INPUT DATA.
*** Begin section ***
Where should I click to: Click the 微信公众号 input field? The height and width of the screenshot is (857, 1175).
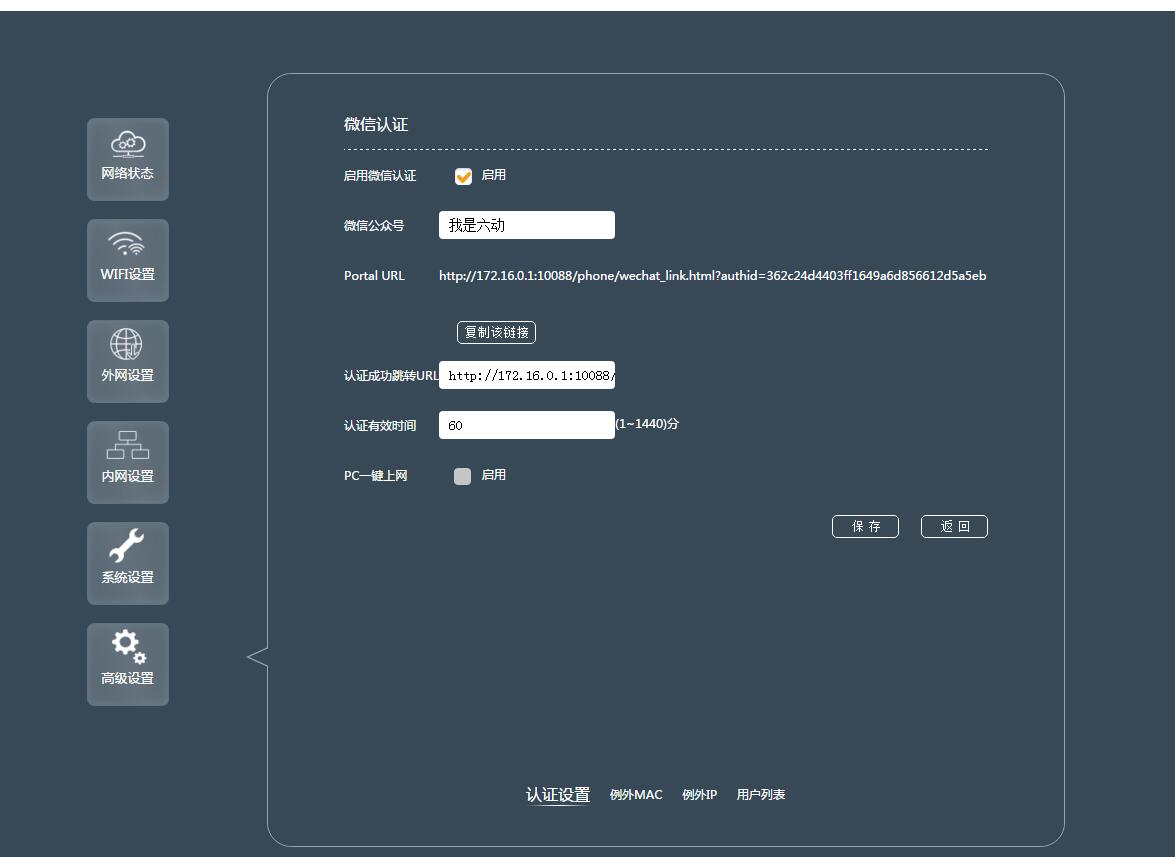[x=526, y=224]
*** End section ***
*** Begin section ***
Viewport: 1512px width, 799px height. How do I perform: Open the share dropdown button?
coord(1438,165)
*** End section ***
*** Begin section ***
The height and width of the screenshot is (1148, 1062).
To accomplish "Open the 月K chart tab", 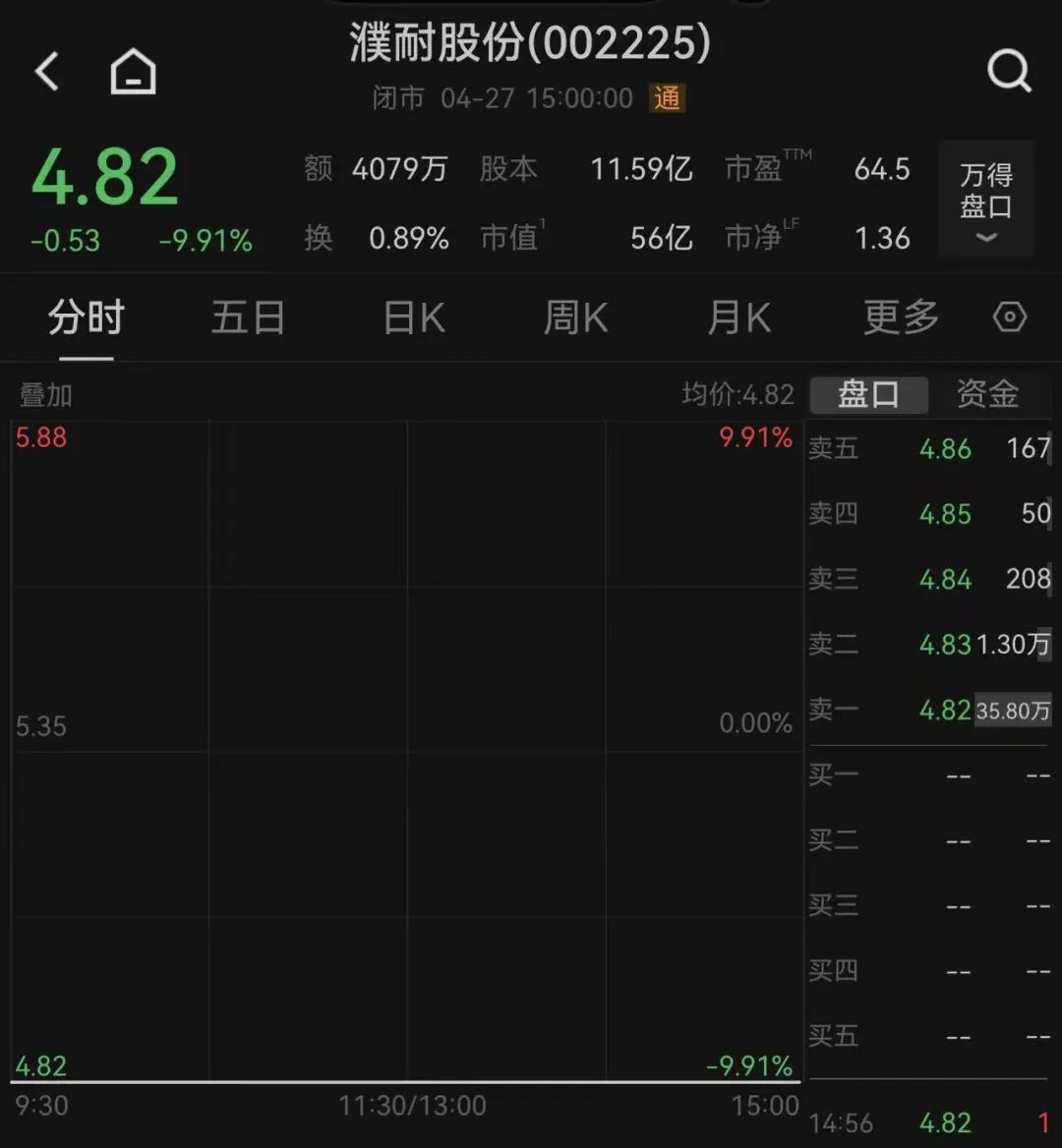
*** End section ***
Copy exactly, without pictures, the lines above from the one with "The height and width of the screenshot is (1148, 1062)." down to the one with "the 月K chart", inclusive.

RESPONSE AREA.
The height and width of the screenshot is (1148, 1062).
To accomplish "Open the 月K chart tab", 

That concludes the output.